(Collected data entries)
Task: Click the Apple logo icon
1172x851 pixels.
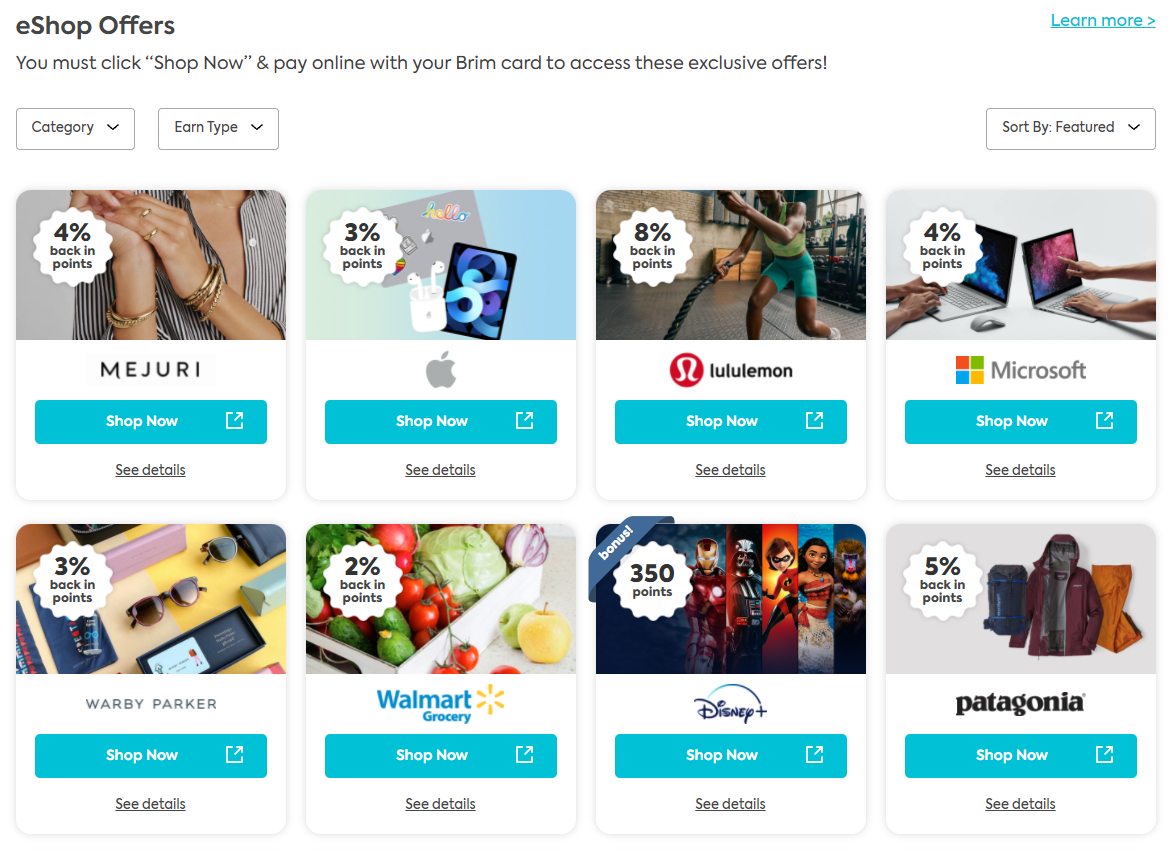Action: click(x=440, y=371)
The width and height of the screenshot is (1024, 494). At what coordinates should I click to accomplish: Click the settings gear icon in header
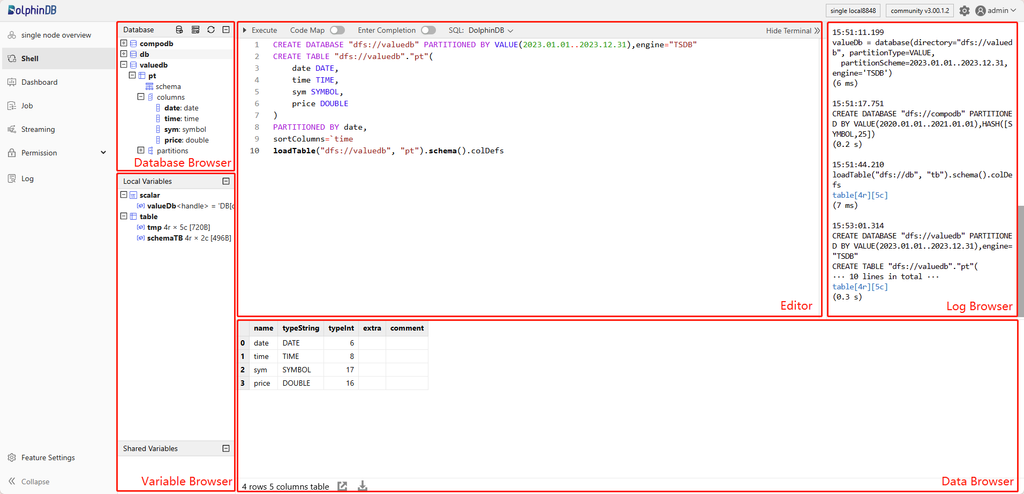(x=964, y=10)
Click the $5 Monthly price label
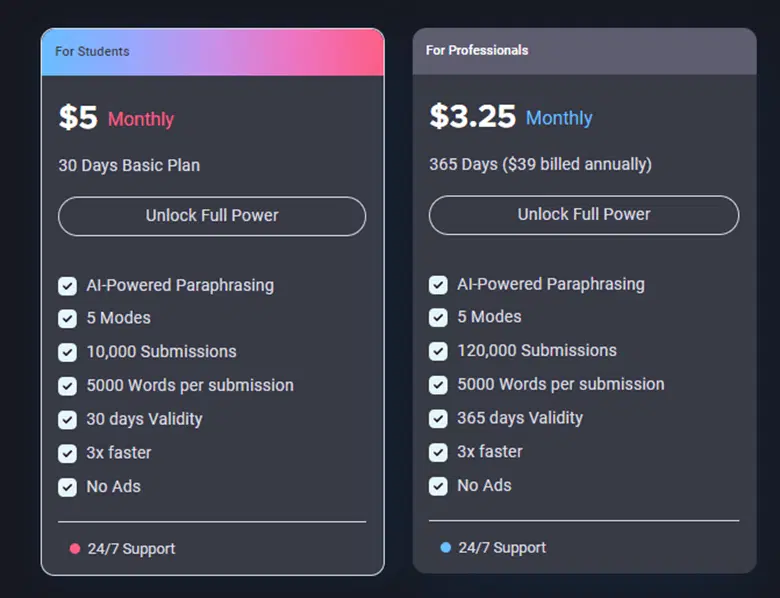780x598 pixels. (x=116, y=119)
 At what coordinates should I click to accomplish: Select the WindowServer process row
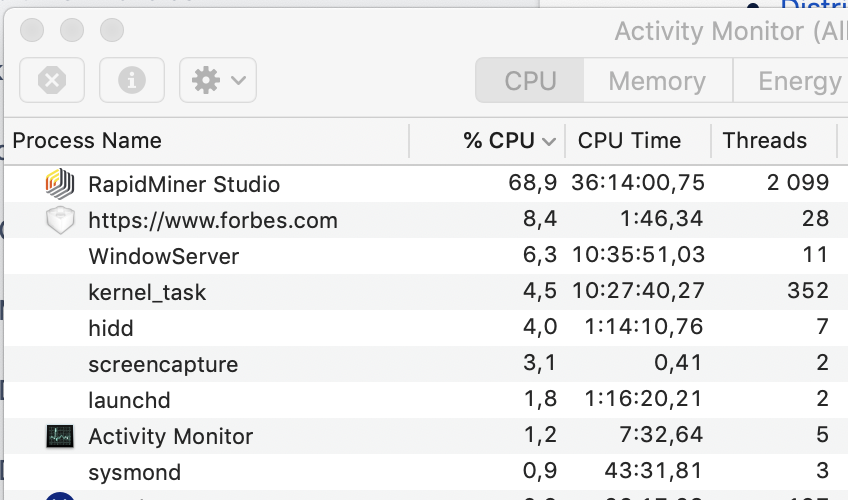tap(426, 256)
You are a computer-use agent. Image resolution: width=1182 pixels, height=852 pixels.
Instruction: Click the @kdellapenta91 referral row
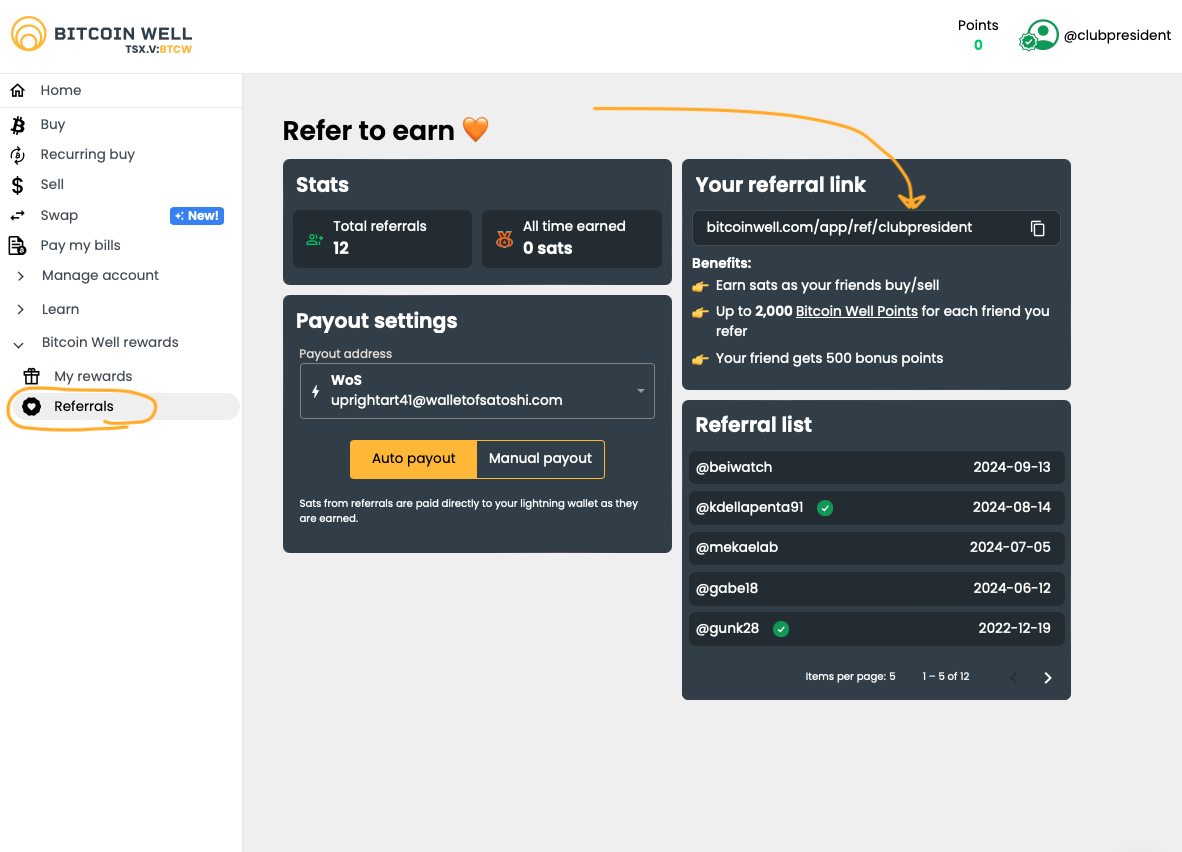pyautogui.click(x=875, y=508)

Task to carry out: The answer is the run of lines from the one with "The width and" through the final line of the data, copied exactly, and nothing else; no pictures.

Reply to the exercise:
The width and height of the screenshot is (1024, 494). At what coordinates should I click to accomplish: Click the settings gear icon in header
(x=964, y=10)
Click the $5 Monthly price label
780x598 pixels. (x=116, y=119)
 At what coordinates should I click to accomplish: Select the WindowServer process row
tap(426, 256)
You are a computer-use agent. Image resolution: width=1182 pixels, height=852 pixels.
Instruction: Click the @kdellapenta91 referral row
pyautogui.click(x=875, y=508)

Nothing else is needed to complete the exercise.